L'auteur émet d'abord l'hypothèse que la notice du synaxaire de saint Nicodème l'Hagiorite à propos de la commémoration de la translation des reliques de saint Nicolas serait une traduction d'une notice des calendriers slaves démarquée des calendriers catholiques romains. L'histoire du pieux prêtre de Bari à qui saint Nicolas serait apparu pour demander de venir sauver ses reliques menacées par l'avancée des Turcs serait une légende inventée en Italie pour masquer la réalité d'une opération de vol de reliques par des négociants italiens, vol de reliques comme il y en eut beaucoup avant comme après le schisme (que l'on se souvienne de l'histoire célèbre des reliques de sainte Foy volées à Agen par les moines de Conques). M. Markou se base sur un certain nombre d'indices pour soutenir la thèse du vol, mais concède cependant que la conscience de la menace que les Turcs faisaient peser sur la ville de Myre a pu aussi amener les gardiens des reliques à ne pas opposer de résistance réelle au vol.
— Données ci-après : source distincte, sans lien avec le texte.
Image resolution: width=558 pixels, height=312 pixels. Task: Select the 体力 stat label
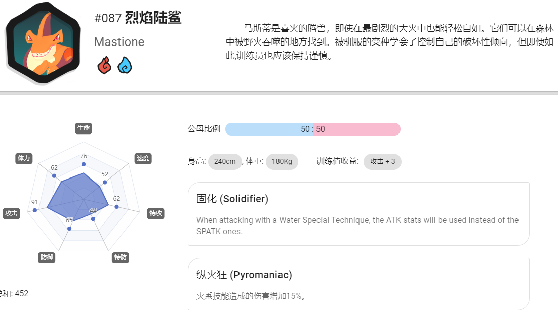(24, 158)
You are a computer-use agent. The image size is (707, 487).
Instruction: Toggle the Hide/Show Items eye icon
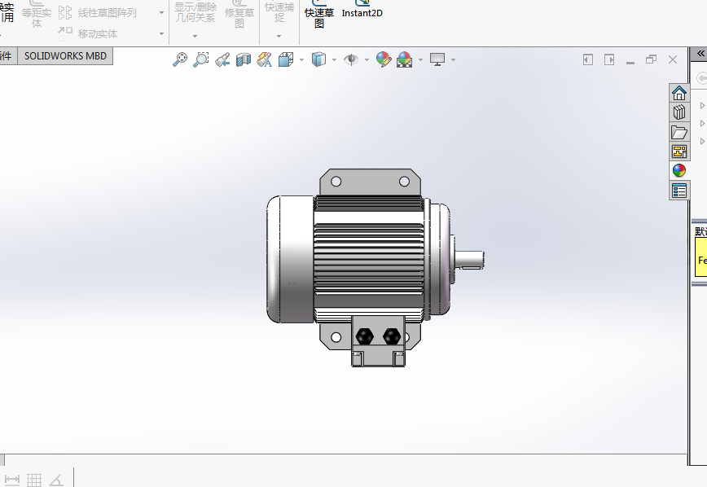tap(351, 59)
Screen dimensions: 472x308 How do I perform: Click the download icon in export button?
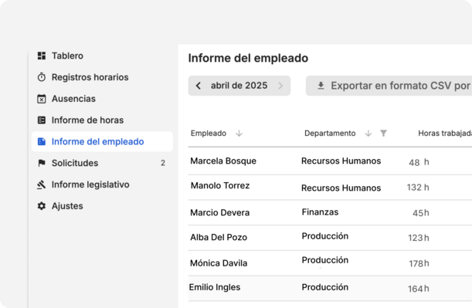pyautogui.click(x=321, y=86)
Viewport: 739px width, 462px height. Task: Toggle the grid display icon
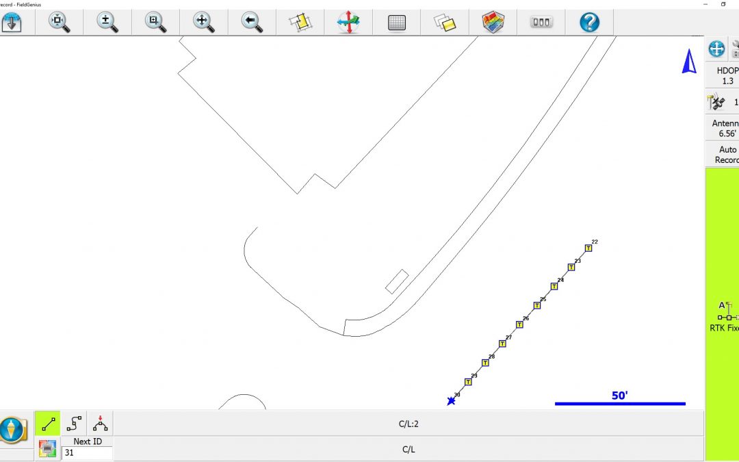point(397,22)
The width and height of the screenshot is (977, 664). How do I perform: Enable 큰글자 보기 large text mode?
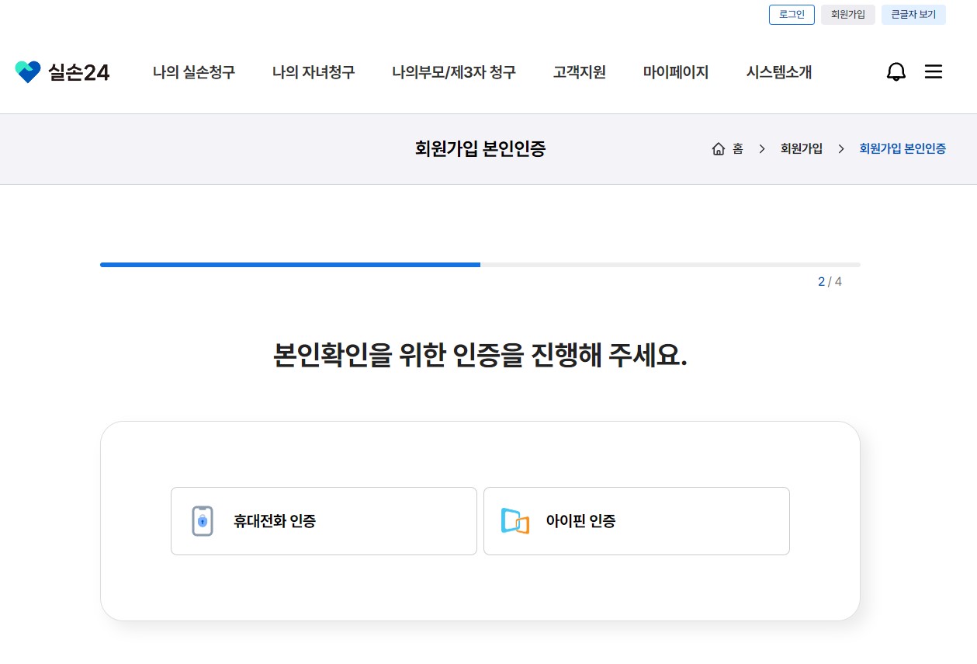coord(913,14)
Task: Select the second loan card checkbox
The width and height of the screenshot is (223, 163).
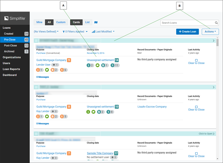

D'après M. Markou, ce que l'Eglise commémore le 9 mai chez les Slaves et le 20 mai chez les autres, ce n'est pas le vol (camouflé en translation) des reliques, mais c'est la relâche du bateau qui transportait les reliques dans plusieurs ports du Dodécanèse, de Crète, du Péloponnèse et des îles Ioniennes, où les fidèles purent les vénérer. Il avance à l'appui de cette thèse l'existence de commémorations locales du passage des reliques et le nombre des églises dédiées à saint Nicolas, particulièrement important dans les diocèses où les reliques sont susceptibles d'être passées en 1087.
La thèse de M. Markou souffre cependant de deux faiblesses. La première est qu'il y avait encore une forte présence orthodoxe à Bari en 1087: la ville n'avait été conquise par les Normands qu'en 1071 et j'ai déjà eu l'occasion de signaler sur ce forum que les Normands n'ont pas entrepris de manoeuvres pour éradiquer l'Orthodoxie en Italie du Sud avant l'an 1154. Les négociants de Bari (ou le prêtre, si l'on suit le texte de saint Nicodème) peuvent très bien avoir été des orthodoxes. L'autre difficulté est que l'on voit mal, s'il y a vraiment eu effraction du tombeau à Myre et vol des reliques, comment le bateau qui les transportait a en même temps fait relâche dans différents ports de l'Empire des Romains en cachant si peu la présence des reliques que leur passage a été inscrit comme fête locale dans les calendriers diocésains.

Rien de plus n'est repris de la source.